Mobilité stratégique et souplesse tactique, pourquoi réinventer ce qui existe ? Certes problématique lorsqu’il est appliqué au vivant, le clonage matériel a fondé la réussite industrielle de nos nations : une bonne solution est reproduite au moindre coût tant qu’aucune révolution d’emploi ou de fabrication ne la frappe de désuétude.
À la lumière des débats sur la loi de programmation militaire, qui laisse plusieurs options ouvertes pour la construction du deuxième porte-avions, l’auteur, riche de son expérience en emploi opérationnel, souligne la régression stratégique d’un retour aux énergies fossiles qui ne serait fondé que sur de simples espoirs de communauté matérielle ou d’économie d’échelle.
Les budgets seront toujours contraints mais, sauf surcoût trop considérable, l’option nucléaire restera longtemps « the best military value for national money ».
Depuis l’écriture de ces lignes, Le MOD/UK s’est prononcé en faveur des contractants nationaux et l’on parle maintenant d’unités de 65 000 tonnes…
« Dur, de remontrer à César ce qu’il doit surtout ne pas faire s’il veut mener à bien son entreprise : qu’il persiste ou vous suive, qu’il échoue ou réussisse, vous serez discrédité ou il prendra ombrage de votre sagacité » (1). Sans toucher un sujet fondamental de société, mon propos abordera tout de même un facteur important du succès des entreprises militaires de la France, dans une stratégie expéditionnaire qui s’est imposée dans les faits depuis plus de vingt ans. Si l’utilité pour la France de mettre en service un second porte-avions n’échappe à presque plus personne, sa forme future semble encore offrir à plusieurs les délices de la supputation ; à l’instar du prudent général romain, mon conseil à ce sujet sera simple : « N’abandonnons surtout pas l’énergie nucléaire ».
Après avoir conduit le groupe aéronaval du Foch pour un déploiement lointain de quatre mois, j’ai eu l’honneur de lancer les avions du Charles-de-Gaulle au-dessus de l’Afghanistan pendant les sept mois de l’opération Héraclès. Connaissant les deux générations de navire, j’ai bien du mal à discerner les avantages que l’on trouverait à choisir encore une formule nouvelle, lorsque nous disposons déjà d’un dessin réussi, adapté à nos avions, nos ports, nos bassins et nos infrastructures, et qui, surtout, tire déjà parti de la dernière vraie révolution en construction navale, j’ai nommé l’énergie nucléaire. Parmi les paramètres du choix, c’est un élément déterminant de la valeur opérationnelle de ce navire capital. Plusieurs aspects, plus secondaires mais dont l’ensemble représente un poids financier considérable, peuvent être évoqués à l’appui de telle ou telle autre solution ; ce n’est pas toujours en défaveur de celle que j’appelle de mes vœux. Une commission particulière, mise en place par le ministre de la Défense, étudie pour le printemps prochain ces différentes options ; les critères de coût de réalisation et de coût de possession ayant une particulière importance. C’est afin de mieux éclairer le public sur les effets de tel ou tel choix sur la pratique des opérations que je me lance dans cette tentative d’exprimer, en termes simples, certains aspects de la complexité de son emploi, intimement liés à celle de sa construction.

**Enregistrements**
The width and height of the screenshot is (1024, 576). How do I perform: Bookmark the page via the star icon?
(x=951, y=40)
--
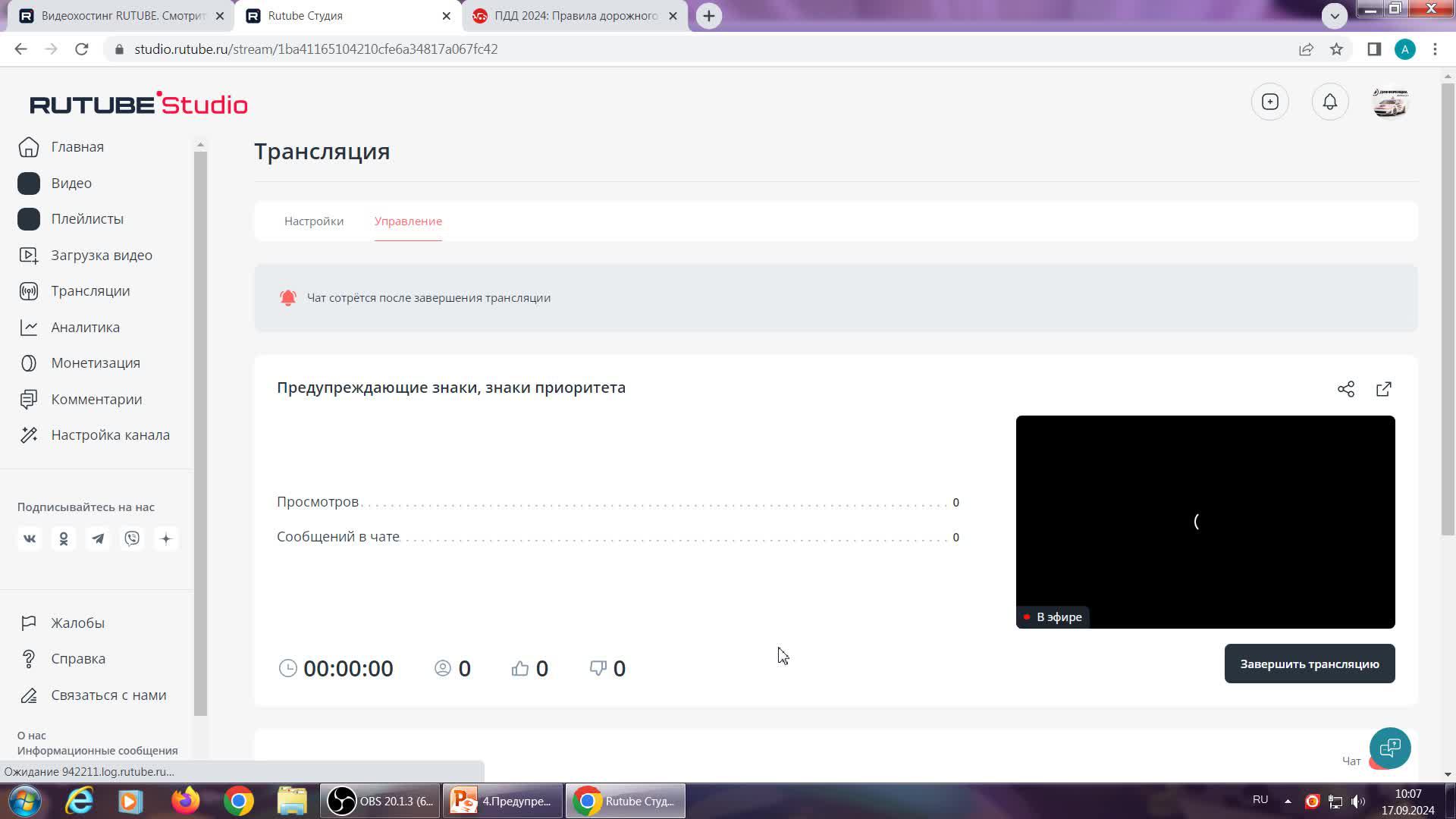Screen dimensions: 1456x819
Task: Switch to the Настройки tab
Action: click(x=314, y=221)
--
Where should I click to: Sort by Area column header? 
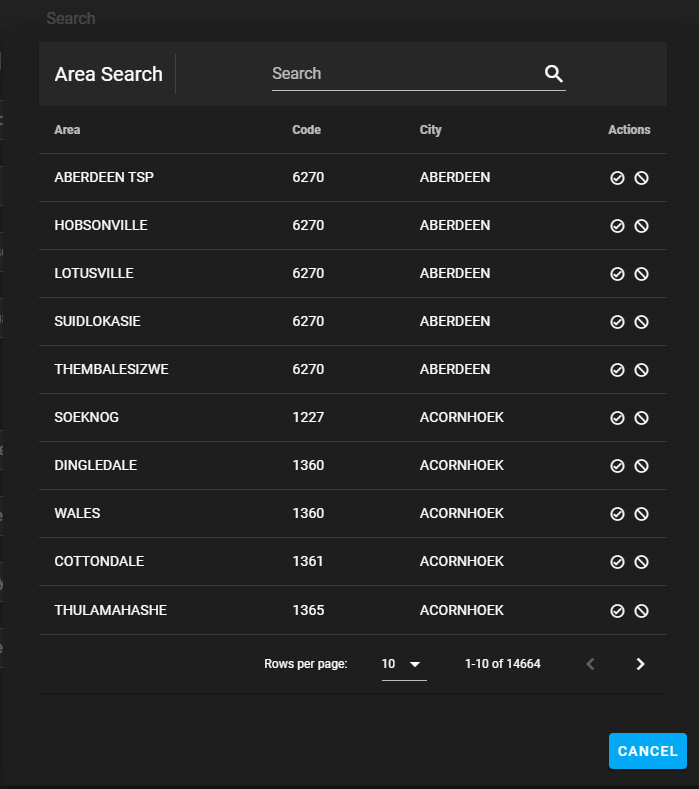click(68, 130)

**Consigne donnée 1**
D'après le texte présenté, combien de mois a duré l'opération Héraclès ?
**Consigne donnée 2**
Dans le texte présenté, reprends le passage qui s'ouvre sur les mots « À la lumière » et se referme sur « ou d’économie d’échelle. », en substituant « carburants fossiles » à « énergies fossiles ».

**Réponse rédigée 1**
Sept mois.

**Réponse rédigée 2**
À la lumière des débats sur la loi de programmation militaire, qui laisse plusieurs options ouvertes pour la construction du deuxième porte-avions, l’auteur, riche de son expérience en emploi opérationnel, souligne la régression stratégique d’un retour aux carburants fossiles qui ne serait fondé que sur de simples espoirs de communauté matérielle ou d’économie d’échelle.